Czech President Milos Zeman was taken back to hospital on Thursday after testing positive for the coronavirus, his office said, just hours after his release following more than six weeks of treatment for an unrelated condition.
Zeman, 77, was released to home care on Thursday morning but an ambulance took him back to the Central Military Hospital (UVN) in the evening after testing positive at the presidential retreat at Lany, west of Prague.
The hospitalisation means Zeman will not for the time being appoint centre-right opposition leader Petr Fiala as prime minister, which had been planned for Friday.
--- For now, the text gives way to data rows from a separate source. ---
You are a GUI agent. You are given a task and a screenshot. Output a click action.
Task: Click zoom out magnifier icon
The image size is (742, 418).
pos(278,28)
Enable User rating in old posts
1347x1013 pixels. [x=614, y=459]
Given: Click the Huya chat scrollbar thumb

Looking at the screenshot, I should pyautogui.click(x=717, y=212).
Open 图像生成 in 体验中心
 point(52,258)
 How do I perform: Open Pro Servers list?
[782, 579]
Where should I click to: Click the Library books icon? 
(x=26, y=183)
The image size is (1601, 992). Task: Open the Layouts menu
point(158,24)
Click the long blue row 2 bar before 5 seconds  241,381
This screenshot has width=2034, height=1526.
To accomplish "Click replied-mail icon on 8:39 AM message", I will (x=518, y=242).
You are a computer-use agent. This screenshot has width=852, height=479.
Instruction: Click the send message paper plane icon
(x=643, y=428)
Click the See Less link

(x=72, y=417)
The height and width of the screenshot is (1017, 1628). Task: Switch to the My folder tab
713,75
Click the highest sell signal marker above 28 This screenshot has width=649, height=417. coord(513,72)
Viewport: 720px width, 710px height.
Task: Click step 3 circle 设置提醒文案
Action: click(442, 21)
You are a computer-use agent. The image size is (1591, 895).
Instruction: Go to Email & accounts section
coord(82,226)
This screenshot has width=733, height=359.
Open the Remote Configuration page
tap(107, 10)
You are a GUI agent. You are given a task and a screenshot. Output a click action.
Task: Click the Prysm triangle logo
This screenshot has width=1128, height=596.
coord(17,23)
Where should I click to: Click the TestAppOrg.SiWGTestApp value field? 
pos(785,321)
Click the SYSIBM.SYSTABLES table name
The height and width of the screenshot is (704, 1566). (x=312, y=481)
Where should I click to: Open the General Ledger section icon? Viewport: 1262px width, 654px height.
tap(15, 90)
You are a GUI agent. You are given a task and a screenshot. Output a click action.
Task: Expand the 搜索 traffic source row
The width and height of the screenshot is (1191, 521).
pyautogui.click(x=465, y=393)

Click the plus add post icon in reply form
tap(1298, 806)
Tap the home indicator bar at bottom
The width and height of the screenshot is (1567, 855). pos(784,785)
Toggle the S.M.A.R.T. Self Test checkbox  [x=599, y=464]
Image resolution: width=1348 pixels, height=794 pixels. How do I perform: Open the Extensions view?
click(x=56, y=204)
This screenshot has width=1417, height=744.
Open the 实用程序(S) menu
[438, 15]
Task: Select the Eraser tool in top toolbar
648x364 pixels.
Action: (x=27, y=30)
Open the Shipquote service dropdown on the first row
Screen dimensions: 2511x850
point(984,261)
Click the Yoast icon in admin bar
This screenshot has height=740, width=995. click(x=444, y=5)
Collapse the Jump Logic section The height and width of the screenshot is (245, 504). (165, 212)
"The president's programme will be suspended pending the treatment of COVID-19," his office said in a statement.
Zeman has been vaccinated against the coronavirus three times and local media quoted unnamed sources as saying he showed no symptoms, Reuters reported.
News website www.seznamzpravy.cz quoted UVN director Miroslav Zavoral, who is Zeman's main physician, as saying he had the president, who had been receiving visits during his previous hospitalisation, take a test for COVID-19 after a "risky" contact with an employee at Lany.
He was taken to the hospital to receive treatment with monoclonal antibodies, he said.
The president was previously admitted to hospital on Oct. 10 with complications to a chronic illness that his office never specified but which doctors said was a liver condition.